## Exercise
What are the lines, written out exactly, from the one containing "ΚΟΣΜΟΣ (604, 858)" to the end of the entries below? Include both ends and nothing more.

## Supplied records
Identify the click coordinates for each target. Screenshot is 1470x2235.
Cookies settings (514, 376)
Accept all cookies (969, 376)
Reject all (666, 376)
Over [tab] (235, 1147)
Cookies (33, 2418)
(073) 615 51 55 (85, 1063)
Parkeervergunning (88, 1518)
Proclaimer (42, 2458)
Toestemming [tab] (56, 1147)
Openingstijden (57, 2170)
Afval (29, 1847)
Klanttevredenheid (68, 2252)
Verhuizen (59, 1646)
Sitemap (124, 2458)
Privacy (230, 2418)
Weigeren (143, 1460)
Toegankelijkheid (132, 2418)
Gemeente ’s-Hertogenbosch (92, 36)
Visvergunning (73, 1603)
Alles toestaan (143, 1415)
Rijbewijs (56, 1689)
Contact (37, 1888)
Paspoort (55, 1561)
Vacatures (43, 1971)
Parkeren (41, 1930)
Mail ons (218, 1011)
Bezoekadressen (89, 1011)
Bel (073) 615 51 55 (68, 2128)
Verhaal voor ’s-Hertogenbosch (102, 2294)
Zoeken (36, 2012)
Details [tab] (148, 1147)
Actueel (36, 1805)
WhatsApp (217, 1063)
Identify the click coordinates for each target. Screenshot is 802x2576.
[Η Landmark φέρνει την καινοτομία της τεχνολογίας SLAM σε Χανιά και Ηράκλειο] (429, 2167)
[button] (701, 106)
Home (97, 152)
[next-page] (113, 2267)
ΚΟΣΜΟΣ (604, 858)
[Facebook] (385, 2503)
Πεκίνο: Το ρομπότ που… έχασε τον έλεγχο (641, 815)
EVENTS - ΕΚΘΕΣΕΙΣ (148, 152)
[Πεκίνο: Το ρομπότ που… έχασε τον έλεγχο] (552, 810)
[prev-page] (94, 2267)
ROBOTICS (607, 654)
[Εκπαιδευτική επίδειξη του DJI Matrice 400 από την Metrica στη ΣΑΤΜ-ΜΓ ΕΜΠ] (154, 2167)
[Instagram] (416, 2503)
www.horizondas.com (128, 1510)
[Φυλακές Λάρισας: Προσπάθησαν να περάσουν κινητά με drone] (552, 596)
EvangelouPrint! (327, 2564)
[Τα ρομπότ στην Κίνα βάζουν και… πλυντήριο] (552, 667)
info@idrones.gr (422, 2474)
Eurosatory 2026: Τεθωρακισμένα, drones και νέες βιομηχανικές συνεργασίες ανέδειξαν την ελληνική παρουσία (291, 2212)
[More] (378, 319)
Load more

## Result for this exercise
ΚΟΣΜΟΣ (604, 858)
[Facebook] (385, 2503)
Πεκίνο: Το ρομπότ που… έχασε τον έλεγχο (641, 815)
EVENTS - ΕΚΘΕΣΕΙΣ (148, 152)
[Πεκίνο: Το ρομπότ που… έχασε τον έλεγχο] (552, 810)
[prev-page] (94, 2267)
ROBOTICS (607, 654)
[Εκπαιδευτική επίδειξη του DJI Matrice 400 από την Metrica στη ΣΑΤΜ-ΜΓ ΕΜΠ] (154, 2167)
[Instagram] (416, 2503)
www.horizondas.com (128, 1510)
[Φυλακές Λάρισας: Προσπάθησαν να περάσουν κινητά με drone] (552, 596)
EvangelouPrint! (327, 2564)
[Τα ρομπότ στην Κίνα βάζουν και… πλυντήριο] (552, 667)
info@idrones.gr (422, 2474)
Eurosatory 2026: Τεθωρακισμένα, drones και νέες βιομηχανικές συνεργασίες ανέδειξαν την ελληνική παρουσία (291, 2212)
[More] (378, 319)
Load more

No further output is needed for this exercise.